We also observed signs of the use of plastic bullets on the bodies of the wounded and unknown people beat many who were taken into police custody. Since June 15th, there are several video and photographic evidence collected showing the police entering apartments without warrants, kicking apartment doors, and shooting tear gas into the hotels around Gezi Park. (http://delilimvar.tumblr.com/archive, http://showdiscontent.com/archive/gezi-parki/)



Over the weekend, during planned police operations and violent attacks several citizens including lawyers, doctors and journalists were taken into custody. According to the explanations by Contemporary Lawyers Association, currently in Istanbul, there are 169 in custody waiting to give their statements and 450 who have been reported to the crisis centers, however have not yet been taken to police stations (www.bianet.org/english/human-rights/147672-450-missing-169-detained-in-istanbul). We are terribly concerned about the risk of being lost while under police custody.

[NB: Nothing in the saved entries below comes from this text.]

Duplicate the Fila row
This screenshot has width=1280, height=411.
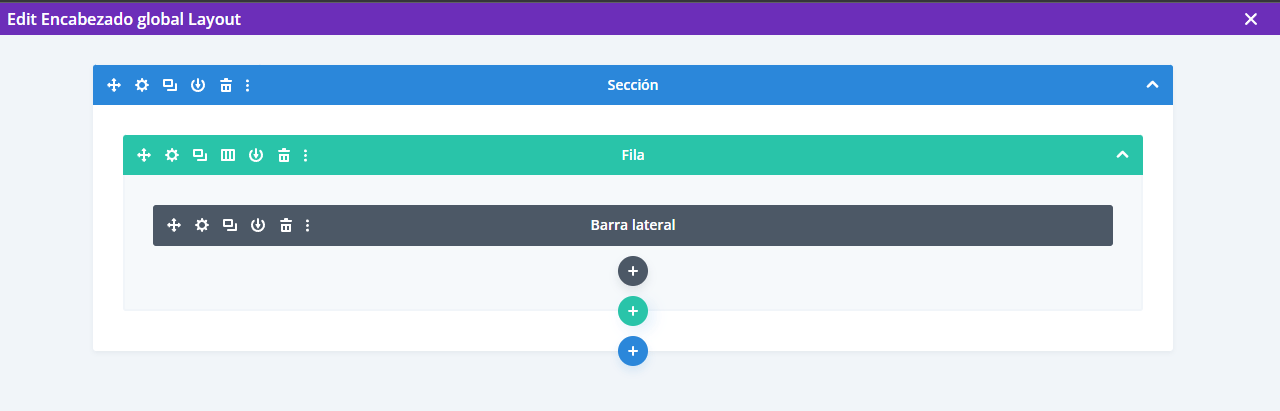[200, 155]
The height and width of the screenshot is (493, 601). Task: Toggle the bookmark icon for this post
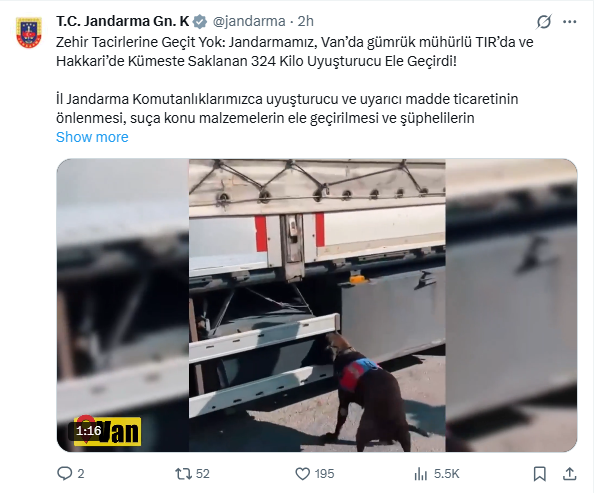(540, 474)
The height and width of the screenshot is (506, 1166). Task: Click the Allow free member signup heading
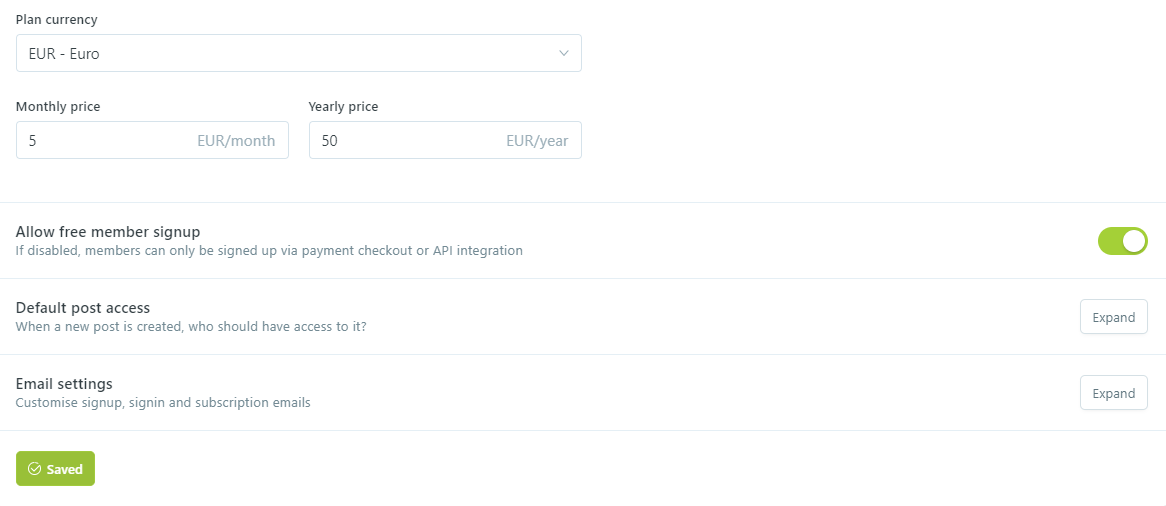coord(108,232)
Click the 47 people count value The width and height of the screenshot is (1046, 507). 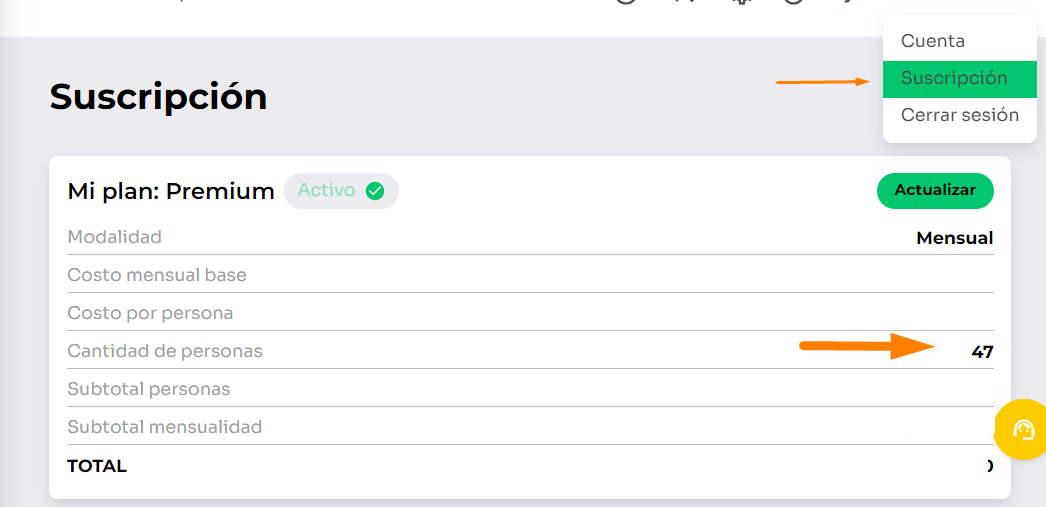coord(982,352)
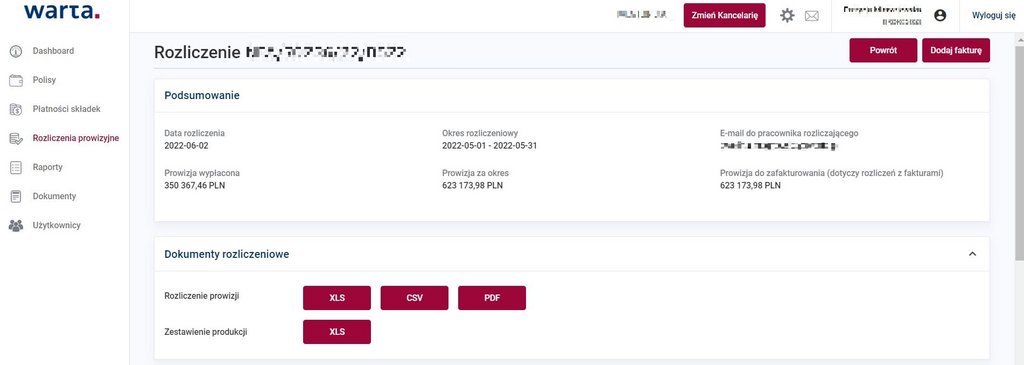Download Zestawienie produkcji XLS file
The image size is (1024, 365).
(x=337, y=332)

Among those in police custody there are several doctors who had been providing first aid to the wounded and injured on their own initiative. The temporary infirmaries were destroyed; the police collected the medical resources which were donated by the public. Moreover, the explanations and reports given by the governor on the events conflict with those coming from the Bar and non-governmental organizations follow the events. Speeches from the government officials target the protestors, as “terrorists” and the silence and selective reporting of the mainstream media are evidences of the use of disinformation. The current government is actively trying to hide the police violence and violation of the democratic rights of the people in Turkey. We contend that these actions of the government are what caused the increase of police brutality in Turkey.

In Ankara, the funeral convoy for Ethem Sarısülük who was shot in the head by a police officer was stopped and the funeral service had to change locations after the police intervention.

As one of the active constituents of Taksim Solidarity Platform, LGBT Block, we are concerned for our well being during the 4th Annual Trans Pride March on June 23rd and 11th Annual LGBT Pride March. We are afraid that we may experience severe police brutality during our marches, taking away our primary democratic right to peaceful assembly.

Additionally, during its 11 year service, the AKP government has not taken into consideration the demands of equality by LGBT groups. In both the parliament and in front of the public, they have declared LGBT existence as a sickness, a social deterioration, an imitation and an immorality. AKP deputies have stated that they will never support adding sexual orientation protections against discriminations to the constitution.